---------- RECORDS FOR THIS EXERCISE ----------

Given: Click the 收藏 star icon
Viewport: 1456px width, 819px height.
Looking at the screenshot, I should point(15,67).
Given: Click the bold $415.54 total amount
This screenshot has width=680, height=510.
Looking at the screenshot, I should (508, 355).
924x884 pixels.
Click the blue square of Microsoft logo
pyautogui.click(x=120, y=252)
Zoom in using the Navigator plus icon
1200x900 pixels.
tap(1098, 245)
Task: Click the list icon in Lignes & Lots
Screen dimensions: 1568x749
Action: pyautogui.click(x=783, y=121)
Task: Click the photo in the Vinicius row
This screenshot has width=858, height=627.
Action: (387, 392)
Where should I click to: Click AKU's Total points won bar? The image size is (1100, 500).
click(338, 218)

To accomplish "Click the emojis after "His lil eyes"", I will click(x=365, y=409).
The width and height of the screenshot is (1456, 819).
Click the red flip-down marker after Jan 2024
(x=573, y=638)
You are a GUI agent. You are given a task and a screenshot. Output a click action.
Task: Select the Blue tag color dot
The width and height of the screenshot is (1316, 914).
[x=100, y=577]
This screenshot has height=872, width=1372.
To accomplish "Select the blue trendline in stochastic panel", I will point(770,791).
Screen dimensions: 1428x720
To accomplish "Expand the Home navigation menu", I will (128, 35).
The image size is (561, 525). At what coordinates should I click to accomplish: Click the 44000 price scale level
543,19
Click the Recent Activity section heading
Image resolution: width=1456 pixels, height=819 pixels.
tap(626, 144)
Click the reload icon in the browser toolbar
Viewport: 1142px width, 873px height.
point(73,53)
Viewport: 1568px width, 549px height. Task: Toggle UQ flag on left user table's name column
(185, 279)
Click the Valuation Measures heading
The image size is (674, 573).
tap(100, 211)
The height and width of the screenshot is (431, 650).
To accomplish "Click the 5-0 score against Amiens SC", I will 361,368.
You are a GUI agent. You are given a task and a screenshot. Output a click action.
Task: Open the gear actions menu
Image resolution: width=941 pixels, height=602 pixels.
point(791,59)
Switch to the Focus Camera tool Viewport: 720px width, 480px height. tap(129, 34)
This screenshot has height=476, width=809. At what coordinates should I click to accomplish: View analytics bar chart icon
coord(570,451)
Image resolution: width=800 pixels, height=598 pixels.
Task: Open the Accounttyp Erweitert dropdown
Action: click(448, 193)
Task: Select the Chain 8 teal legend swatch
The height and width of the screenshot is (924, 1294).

----------

**WHAT NEEDS TO BE DONE**
Rewrite each line of the stored items above as an entry in a numbered list, omitting blank lines.

**ANSWER TO THE TASK**
1. Given: Click the 收藏 star icon
2. Viewport: 1456px width, 819px height.
3. Looking at the screenshot, I should point(15,67).
4. Given: Click the bold $415.54 total amount
5. This screenshot has width=680, height=510.
6. Looking at the screenshot, I should (508, 355).
7. 924x884 pixels.
8. Click the blue square of Microsoft logo
9. pyautogui.click(x=120, y=252)
10. Zoom in using the Navigator plus icon
11. 1200x900 pixels.
12. tap(1098, 245)
13. Task: Click the list icon in Lignes & Lots
14. Screen dimensions: 1568x749
15. Action: pyautogui.click(x=783, y=121)
16. Task: Click the photo in the Vinicius row
17. This screenshot has width=858, height=627.
18. Action: (387, 392)
19. Where should I click to: Click AKU's Total points won bar? The image size is (1100, 500).
20. click(338, 218)
21. To accomplish "Click the emojis after "His lil eyes"", I will click(x=365, y=409).
22. The width and height of the screenshot is (1456, 819).
23. Click the red flip-down marker after Jan 2024
24. (x=573, y=638)
25. You are a GUI agent. You are given a task and a screenshot. Output a click action.
26. Task: Select the Blue tag color dot
27. The width and height of the screenshot is (1316, 914).
28. [x=100, y=577]
29. This screenshot has height=872, width=1372.
30. To accomplish "Select the blue trendline in stochastic panel", I will point(770,791).
31. Screen dimensions: 1428x720
32. To accomplish "Expand the Home navigation menu", I will (128, 35).
33. The image size is (561, 525). At what coordinates should I click to accomplish: Click the 44000 price scale level
34. 543,19
35. Click the Recent Activity section heading
36. Image resolution: width=1456 pixels, height=819 pixels.
37. tap(626, 144)
38. Click the reload icon in the browser toolbar
39. Viewport: 1142px width, 873px height.
40. point(73,53)
41. Viewport: 1568px width, 549px height. Task: Toggle UQ flag on left user table's name column
42. (185, 279)
43. Click the Valuation Measures heading
44. The image size is (674, 573).
45. tap(100, 211)
46. The height and width of the screenshot is (431, 650).
47. To accomplish "Click the 5-0 score against Amiens SC", I will 361,368.
48. You are a GUI agent. You are given a task and a screenshot. Output a click action.
49. Task: Open the gear actions menu
50. Image resolution: width=941 pixels, height=602 pixels.
51. point(791,59)
52. Switch to the Focus Camera tool Viewport: 720px width, 480px height. tap(129, 34)
53. This screenshot has height=476, width=809. At what coordinates should I click to accomplish: View analytics bar chart icon
54. coord(570,451)
55. Image resolution: width=800 pixels, height=598 pixels.
56. Task: Open the Accounttyp Erweitert dropdown
57. Action: click(448, 193)
58. Task: Select the Chain 8 teal legend swatch
59. The height and width of the screenshot is (924, 1294).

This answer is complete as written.